Search      Translate
Journey
with Jesus

Cover of Neil Postman's Neil Postman, Amusing Ourselves to Death; Public Discourse in the Age of Show Business (New York: Penguin Books, 1985).

           A while back I was exiting an airplane after an international flight on a 747, and as I walked down the aisle I took a long look at about 300 small televisions embedded into the seatbacks of every single seat. This, I thought, was a graphic metaphor of the all-pervasive power and presence of media in our lives. Neil Postman's classic work is one of my all time favorite books, and now it nears its twentieth anniversary. Its cover shows a family of four seated on a sofa and watching television. When you look closely, you see that the artist has depicted them with no heads.

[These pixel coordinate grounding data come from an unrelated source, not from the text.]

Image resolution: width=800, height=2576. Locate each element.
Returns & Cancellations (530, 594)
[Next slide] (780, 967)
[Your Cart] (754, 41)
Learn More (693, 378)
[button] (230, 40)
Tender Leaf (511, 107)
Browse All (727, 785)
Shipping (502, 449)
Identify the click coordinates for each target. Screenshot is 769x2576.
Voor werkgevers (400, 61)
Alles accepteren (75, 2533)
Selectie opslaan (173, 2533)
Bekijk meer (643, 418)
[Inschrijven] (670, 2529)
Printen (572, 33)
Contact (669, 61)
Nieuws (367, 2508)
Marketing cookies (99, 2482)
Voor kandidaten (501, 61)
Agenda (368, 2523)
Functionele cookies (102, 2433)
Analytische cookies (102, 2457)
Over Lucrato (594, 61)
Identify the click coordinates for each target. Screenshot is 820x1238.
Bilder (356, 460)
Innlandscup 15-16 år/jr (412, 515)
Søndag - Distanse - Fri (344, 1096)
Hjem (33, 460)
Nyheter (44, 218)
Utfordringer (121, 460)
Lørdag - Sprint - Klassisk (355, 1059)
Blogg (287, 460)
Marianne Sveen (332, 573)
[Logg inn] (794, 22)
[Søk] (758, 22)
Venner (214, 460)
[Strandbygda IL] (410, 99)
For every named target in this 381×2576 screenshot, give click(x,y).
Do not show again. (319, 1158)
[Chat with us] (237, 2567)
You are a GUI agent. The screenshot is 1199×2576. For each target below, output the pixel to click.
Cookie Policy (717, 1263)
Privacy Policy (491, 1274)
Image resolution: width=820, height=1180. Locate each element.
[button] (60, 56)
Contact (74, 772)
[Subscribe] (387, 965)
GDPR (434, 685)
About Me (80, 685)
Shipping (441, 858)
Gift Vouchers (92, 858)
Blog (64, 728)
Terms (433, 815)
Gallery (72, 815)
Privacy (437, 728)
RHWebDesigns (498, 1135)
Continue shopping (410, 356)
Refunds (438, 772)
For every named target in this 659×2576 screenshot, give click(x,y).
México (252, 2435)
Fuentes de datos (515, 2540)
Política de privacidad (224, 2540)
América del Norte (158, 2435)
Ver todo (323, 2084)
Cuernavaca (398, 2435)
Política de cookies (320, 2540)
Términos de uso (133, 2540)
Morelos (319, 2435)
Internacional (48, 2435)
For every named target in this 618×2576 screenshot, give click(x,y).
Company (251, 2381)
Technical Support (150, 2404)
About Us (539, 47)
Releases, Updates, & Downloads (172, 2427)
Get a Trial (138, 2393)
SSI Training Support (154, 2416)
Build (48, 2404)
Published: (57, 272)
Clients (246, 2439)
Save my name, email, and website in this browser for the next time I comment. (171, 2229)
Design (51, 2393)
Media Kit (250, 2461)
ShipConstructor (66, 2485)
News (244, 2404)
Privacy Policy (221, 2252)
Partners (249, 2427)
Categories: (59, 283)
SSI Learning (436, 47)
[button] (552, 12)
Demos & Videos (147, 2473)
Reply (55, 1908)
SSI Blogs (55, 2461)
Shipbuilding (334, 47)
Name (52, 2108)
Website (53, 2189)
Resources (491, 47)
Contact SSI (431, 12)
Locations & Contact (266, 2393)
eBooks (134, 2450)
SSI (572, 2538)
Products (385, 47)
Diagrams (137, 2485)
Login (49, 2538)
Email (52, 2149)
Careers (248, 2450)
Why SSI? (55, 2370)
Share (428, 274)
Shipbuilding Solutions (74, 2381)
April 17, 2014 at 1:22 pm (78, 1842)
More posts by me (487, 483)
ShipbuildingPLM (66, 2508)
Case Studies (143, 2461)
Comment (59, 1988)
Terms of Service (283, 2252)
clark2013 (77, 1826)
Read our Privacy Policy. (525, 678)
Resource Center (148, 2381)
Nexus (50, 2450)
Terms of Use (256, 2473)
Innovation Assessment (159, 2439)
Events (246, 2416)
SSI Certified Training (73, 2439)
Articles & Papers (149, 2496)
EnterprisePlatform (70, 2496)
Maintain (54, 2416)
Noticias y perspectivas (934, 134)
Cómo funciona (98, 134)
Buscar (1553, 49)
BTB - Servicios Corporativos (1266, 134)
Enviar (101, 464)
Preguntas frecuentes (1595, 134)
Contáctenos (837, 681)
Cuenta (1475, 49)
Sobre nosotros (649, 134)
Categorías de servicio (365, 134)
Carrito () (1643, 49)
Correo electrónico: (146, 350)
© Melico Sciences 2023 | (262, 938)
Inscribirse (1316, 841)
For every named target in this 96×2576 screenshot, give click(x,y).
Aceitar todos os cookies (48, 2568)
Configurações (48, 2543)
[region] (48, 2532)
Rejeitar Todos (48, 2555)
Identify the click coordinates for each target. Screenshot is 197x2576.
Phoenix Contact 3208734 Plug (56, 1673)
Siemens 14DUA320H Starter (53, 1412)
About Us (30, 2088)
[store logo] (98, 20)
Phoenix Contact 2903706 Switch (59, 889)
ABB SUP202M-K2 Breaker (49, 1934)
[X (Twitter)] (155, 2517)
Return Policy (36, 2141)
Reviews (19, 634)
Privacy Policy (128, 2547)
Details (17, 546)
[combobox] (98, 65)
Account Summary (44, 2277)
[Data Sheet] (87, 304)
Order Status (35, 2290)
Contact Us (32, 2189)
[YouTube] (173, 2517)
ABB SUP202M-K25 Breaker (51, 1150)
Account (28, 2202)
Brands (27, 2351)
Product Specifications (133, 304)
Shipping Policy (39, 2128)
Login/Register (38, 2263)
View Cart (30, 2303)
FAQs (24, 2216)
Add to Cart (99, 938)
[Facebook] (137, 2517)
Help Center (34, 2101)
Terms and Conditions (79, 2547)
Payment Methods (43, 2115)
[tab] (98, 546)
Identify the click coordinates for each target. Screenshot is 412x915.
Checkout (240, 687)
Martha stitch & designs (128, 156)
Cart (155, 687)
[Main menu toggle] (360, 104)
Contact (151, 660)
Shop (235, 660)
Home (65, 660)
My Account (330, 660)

           Postman's book is about far more than television, but consider these insidious statistics (compiled by TV-Free America):

* Number of TV sets in the average U.S. household: 2.24
* Percentage of U.S. homes with three or more TV sets: 66
* Number of hours per day that TV is on in an average U.S. home: 6 hours, 47 minutes
* Number of minutes per week that parents spend in meaningful conversation with their children: 3.5
* Number of minutes per week that the average child watches television: 1,680
* Hours per year the average American youth spends in school: 900 hours
* Hours per year the average American youth watches television: 1500
* Number of murders seen on TV by the time an average child finishes elementary school: 8,000
* Number of violent acts seen on TV by age 18: 200,000
* Number of 30-second TV commercials seen in a year by an average child: 20,000
* Number of TV commercials seen by the average person by age 65: 2 million

           The contemporaries George Orwell (1903–1950) and Aldous Huxley (1899–1963) both warned of the death of culture, but in very different ways. In his book 1984 (1949) Orwell warned of external oppressors, whereas in Brave New World (1932) Huxley warned that we would not only choose but love our own poison. Orwell warned about totalitarians who would ban books; Huxley warned about the day no one could care to read a book. Orwell feared those who would inflict pain and torture, Huxley those who would enslave us with pleasure and distractions. "In short," writes Postman, "Orwell feared that what we hate will ruin us. Huxley feared that what we love will ruin us. This book is about the possibility that Huxley, not Orwell, was right" (p. viii).